From: Duncan <1i5t5.duncan@cox.net>
To: linux-btrfs@vger.kernel.org
Subject: Re: Uncorrectable errors on RAID6
Date: Fri, 29 May 2015 04:08:02 +0000 (UTC) [thread overview]
Message-ID: <pan$9f47d$1eb16721$9531b0c4$5adc6e9e@cox.net> (raw)
In-Reply-To: CAGwxe4huzc-+stYGrma=FcO0_tdeKnyPwGRE5EtH3azfBcjzqg@mail.gmail.com
Tobias Holst posted on Fri, 29 May 2015 04:00:15 +0200 as excerpted:
> Back to my actual data: Are there any tips on how to recover? Mount
> with "recover", copy over and see the log, which files seem to be
> broken? Or some (dangerous) tricks on how to repair this broken file
> system?
> I do have a full backup, but it's very slow and may take weeks
> (months?), if I have to recover everything.
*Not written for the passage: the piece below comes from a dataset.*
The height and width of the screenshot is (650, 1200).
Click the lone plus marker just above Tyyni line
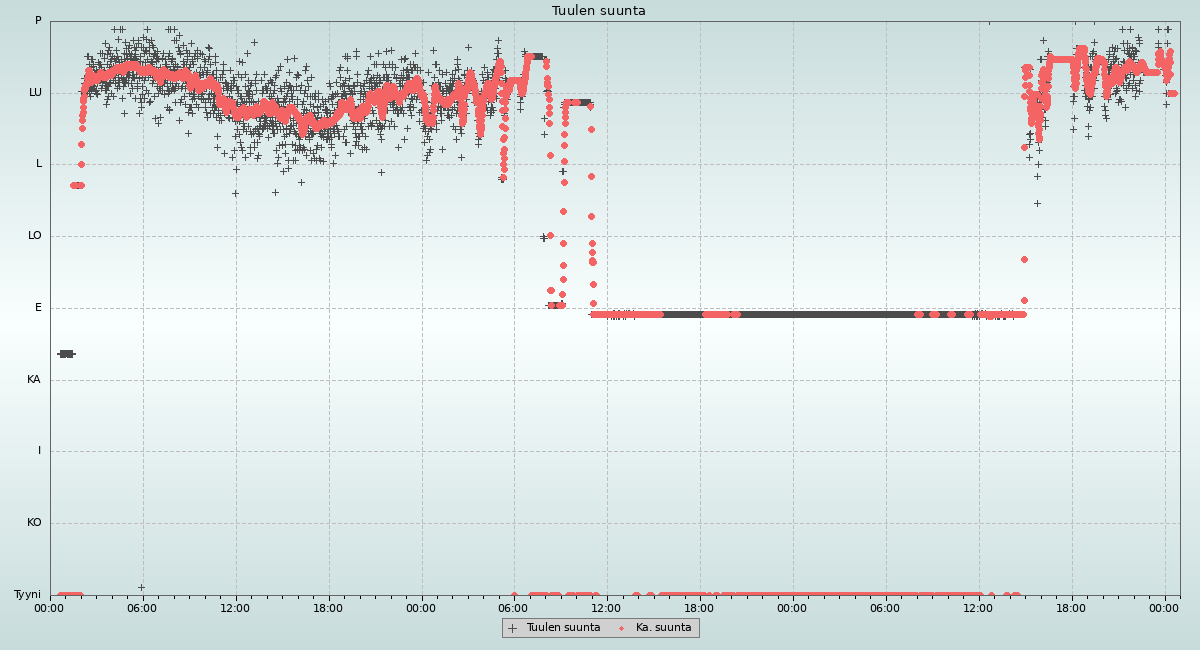(141, 587)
Unfortunately I can't be of any direct help. For that, Qu is a dev and
already providing quite a bit. But perhaps this will help a bit with
background and in further decisions once the big current issue is dealt
with...
With that out of the way...
As a (non-dev) btrfs user, sysadmin, and list regular, I can point out
that full btrfs raid56 mode support is quite new, 3.19 was the first that
had complete support in theory, and any code that new is very likely
buggy enough you won't want to rely on it for anything but testing. Real-
world deployment... can come later, after a few kernel cycles worth of
maturing. I've been recommending waiting at least two kernel cycles to
work out the worst bugs, and that would still be very leading, perhaps
bleeding, edge. Better to wait about five cycles, a year or so, after
which point btrfs raid56 mode should have stabilized to about that of the
rest of btrfs, which is to say, not entirely stable yet, but reasonably
usable for most people, provided they're following the sysadmin's backups
rule, if they don't have backups by definition they don't care about the
data regardless of claims to the contrary, and untested would-be backups
cannot for purposes of this rule be considered backups.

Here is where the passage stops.